Pandas (Part 5): Grouping and aggregation

After you have cleaned rows and engineered columns (Part 4: Data cleaning), analysis usually turns toward patterns within groups: sales by region, error rates by server, averages by cohort. Pandas expresses that workflow with groupby, which splits data, applies a function, then combines results.


📚 Prerequisites

  • Comfortable with Pandas Series and DataFrames.
  • Completed the earlier lessons on indexing and preparation in this series.

🎯 What you'll master

  • Use groupby to split a DataFrame using one or more key columns.
  • Apply aggregations (sum, mean, count) and inspect the resulting shape.
  • Work with agg for multiple summaries per column and transform when you need one value per row.
  • Pivot-style summaries with pivot_table at a beginner-friendly depth.

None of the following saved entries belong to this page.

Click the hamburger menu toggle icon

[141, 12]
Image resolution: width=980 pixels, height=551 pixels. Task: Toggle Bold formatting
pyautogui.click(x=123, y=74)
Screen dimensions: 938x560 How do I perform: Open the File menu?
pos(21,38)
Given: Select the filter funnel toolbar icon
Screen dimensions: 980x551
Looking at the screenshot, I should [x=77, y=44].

🧠 The split–apply–combine mental model

  1. Split rows into buckets keyed by categorical columns (region, product_id).
  2. Apply a reducing function per bucket—totals, means, custom lambdas.
  3. Combine bucket outputs into a new table or series.
import pandas as pd

df = pd.DataFrame(
{
"region": ["East", "East", "West", "West"],
"product": ["A", "B", "A", "B"],
"revenue": [10, 20, 15, 5],
}
)

df.groupby("region")["revenue"].sum()

The result is a Series indexed by region with summed revenue.


Multiple keys and multiple columns

df.groupby(["region", "product"])["revenue"].mean()

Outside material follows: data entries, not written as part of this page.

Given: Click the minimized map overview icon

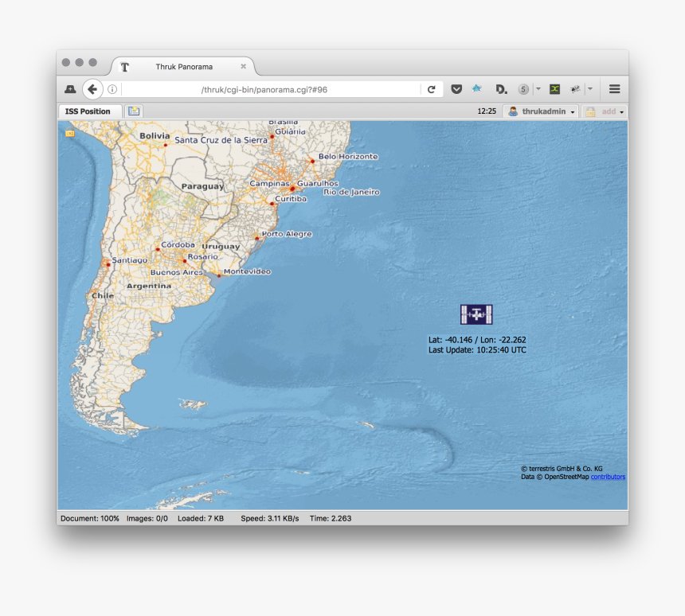Looking at the screenshot, I should [x=69, y=135].
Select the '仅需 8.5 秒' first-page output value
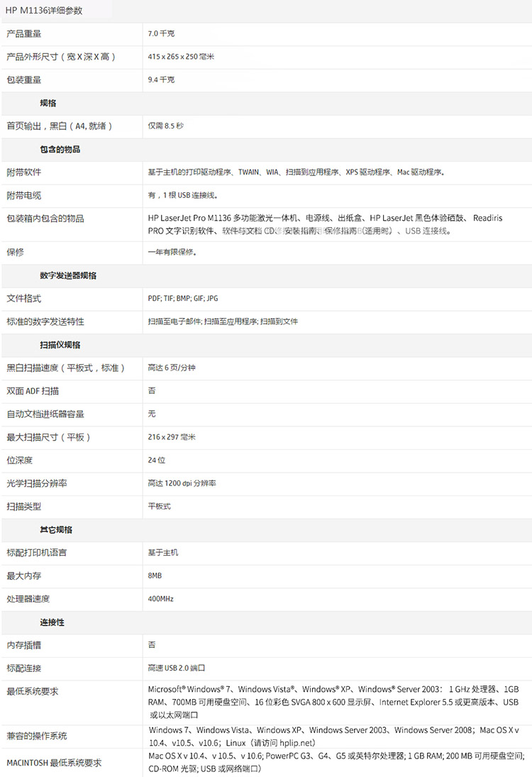 click(166, 126)
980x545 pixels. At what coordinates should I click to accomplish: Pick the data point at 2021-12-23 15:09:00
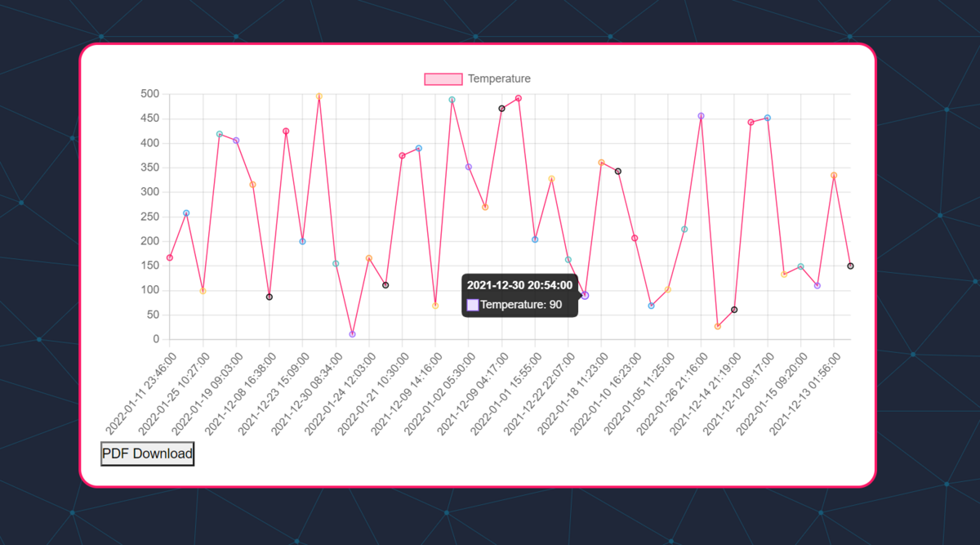(302, 242)
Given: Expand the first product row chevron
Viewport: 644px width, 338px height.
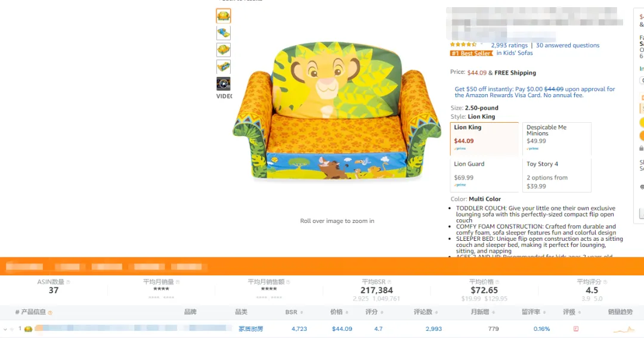Looking at the screenshot, I should pos(5,330).
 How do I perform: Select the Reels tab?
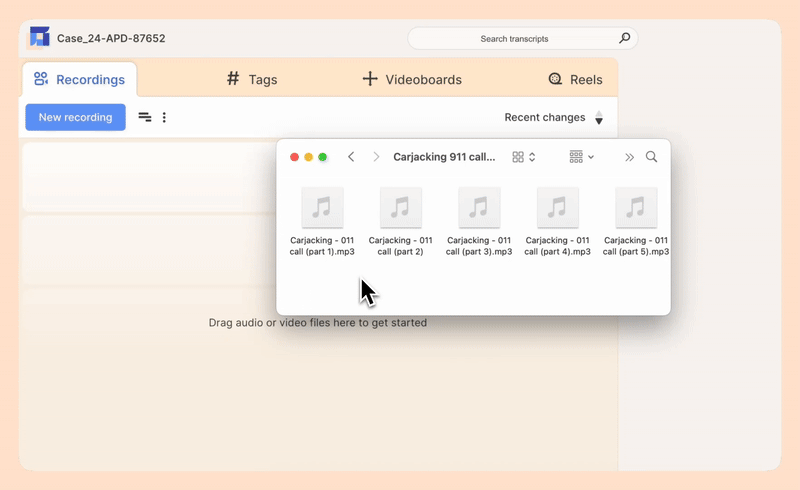click(x=575, y=79)
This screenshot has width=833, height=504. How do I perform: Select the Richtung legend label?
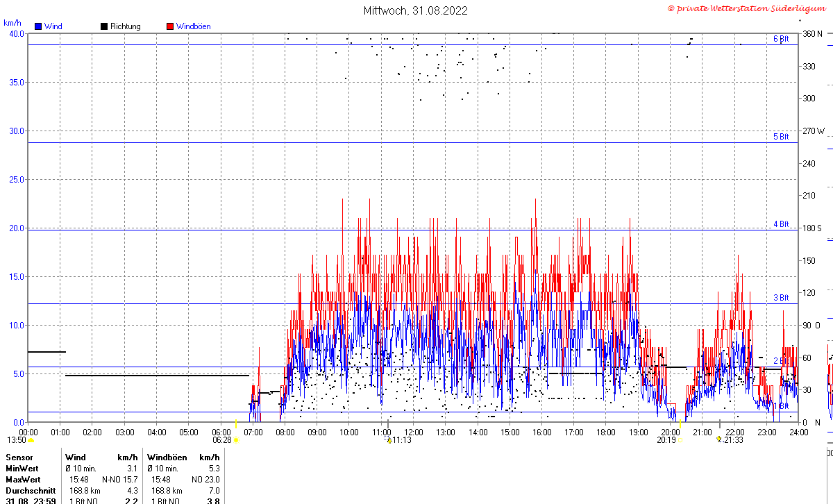click(126, 26)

When you aggregate several value columns, select them before or after groupby:

df.groupby("region")[["revenue"]].agg(["sum", "mean"])

Named aggregations with agg

agg keeps intent readable when each column needs different reductions:

df.groupby("region").agg(total=("revenue", "sum"), avg=("revenue", "mean"))

You can also pass a dict of column → list of functions when you prefer compact syntax.


transform for per-row values

Sometimes you need a column aligned with the original index—for example, each row’s z-score within its group:

g = df.groupby("region")["revenue"]
df["rev_z"] = (df["revenue"] - g.transform("mean")) / g.transform("std")

This is how you avoid manual merges after aggregation when the result must stay row-aligned.


pivot_table for spreadsheet-style layouts

pd.pivot_table(df, values="revenue", index="region", columns="product", aggfunc="sum")

Useful when stakeholders expect a wide matrix instead of a long tidy table.


💡 Key takeaways

  • groupby is the workhorse for “metric by dimension” questions in tabular data.
  • Choose between aggregate/agg summaries and transform when every row needs a derived group statistic.
  • Name your aggregates explicitly (total=…) so wide result frames stay understandable in code review.

➡️ Next steps

Visualization turns aggregates into narratives people can skim—jump to Introduction to data visualization.


Glossary

  • Aggregation: A function that summarizes many rows (e.g., sum, median).
  • Group key: Column(s) whose unique combinations define buckets.